=== SHORT PROBLEM ===
Please pick out every line of the entries below that contains the string "pixels" and copy each one. Case counts.

Pointing entries for text and elements
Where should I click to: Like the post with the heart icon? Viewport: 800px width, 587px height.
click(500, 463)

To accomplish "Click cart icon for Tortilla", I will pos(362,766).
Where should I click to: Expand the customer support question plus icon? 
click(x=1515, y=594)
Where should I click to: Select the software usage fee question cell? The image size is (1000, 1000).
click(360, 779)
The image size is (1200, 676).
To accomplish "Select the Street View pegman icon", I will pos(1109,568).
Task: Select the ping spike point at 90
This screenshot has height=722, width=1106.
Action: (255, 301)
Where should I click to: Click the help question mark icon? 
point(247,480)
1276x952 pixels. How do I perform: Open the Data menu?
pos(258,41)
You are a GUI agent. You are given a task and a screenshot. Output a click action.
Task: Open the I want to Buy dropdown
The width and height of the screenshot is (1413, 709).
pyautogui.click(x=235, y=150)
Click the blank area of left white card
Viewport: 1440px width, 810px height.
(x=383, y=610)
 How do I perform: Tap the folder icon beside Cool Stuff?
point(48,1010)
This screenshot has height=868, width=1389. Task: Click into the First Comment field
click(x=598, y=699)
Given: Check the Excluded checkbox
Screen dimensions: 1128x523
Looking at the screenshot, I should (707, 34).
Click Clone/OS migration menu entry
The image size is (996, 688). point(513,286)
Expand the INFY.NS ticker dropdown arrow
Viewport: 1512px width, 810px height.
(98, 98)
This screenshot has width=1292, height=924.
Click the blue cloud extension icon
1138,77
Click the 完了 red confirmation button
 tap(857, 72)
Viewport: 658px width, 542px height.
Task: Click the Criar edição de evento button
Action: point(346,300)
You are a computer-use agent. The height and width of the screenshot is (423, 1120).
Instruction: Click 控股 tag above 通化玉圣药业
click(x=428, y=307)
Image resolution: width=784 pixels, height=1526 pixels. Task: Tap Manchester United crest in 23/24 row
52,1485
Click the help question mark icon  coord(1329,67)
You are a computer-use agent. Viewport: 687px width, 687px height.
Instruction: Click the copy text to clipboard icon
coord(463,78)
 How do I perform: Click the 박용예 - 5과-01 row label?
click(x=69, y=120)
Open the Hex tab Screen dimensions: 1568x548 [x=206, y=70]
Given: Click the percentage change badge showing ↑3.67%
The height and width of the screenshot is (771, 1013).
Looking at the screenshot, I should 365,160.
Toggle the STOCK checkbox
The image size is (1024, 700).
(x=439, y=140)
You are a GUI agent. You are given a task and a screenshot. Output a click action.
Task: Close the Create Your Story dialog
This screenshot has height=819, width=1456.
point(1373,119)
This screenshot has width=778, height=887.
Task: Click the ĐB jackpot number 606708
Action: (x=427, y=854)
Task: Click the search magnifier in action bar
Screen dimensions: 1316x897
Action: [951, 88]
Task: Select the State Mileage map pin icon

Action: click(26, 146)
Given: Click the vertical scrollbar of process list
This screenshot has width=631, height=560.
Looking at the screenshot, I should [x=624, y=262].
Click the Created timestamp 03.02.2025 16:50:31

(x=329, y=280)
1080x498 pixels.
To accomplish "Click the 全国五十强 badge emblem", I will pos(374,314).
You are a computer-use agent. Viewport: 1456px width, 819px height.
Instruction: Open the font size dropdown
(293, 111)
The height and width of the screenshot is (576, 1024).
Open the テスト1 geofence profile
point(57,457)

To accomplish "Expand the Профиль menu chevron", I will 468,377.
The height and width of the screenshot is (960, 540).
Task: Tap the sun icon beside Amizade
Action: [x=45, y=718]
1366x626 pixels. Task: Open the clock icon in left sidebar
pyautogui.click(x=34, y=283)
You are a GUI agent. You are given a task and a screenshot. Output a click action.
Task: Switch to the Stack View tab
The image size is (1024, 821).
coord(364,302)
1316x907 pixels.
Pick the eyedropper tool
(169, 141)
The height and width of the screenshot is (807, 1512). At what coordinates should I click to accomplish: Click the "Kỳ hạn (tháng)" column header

=== WORKED ANSWER ===
1276x952 pixels. How do I perform: Open the Data menu?
Image resolution: width=784 pixels, height=1526 pixels. Task: Tap Manchester United crest in 23/24 row
1080x498 pixels.
1366x626 pixels. Task: Open the clock icon in left sidebar
1316x907 pixels.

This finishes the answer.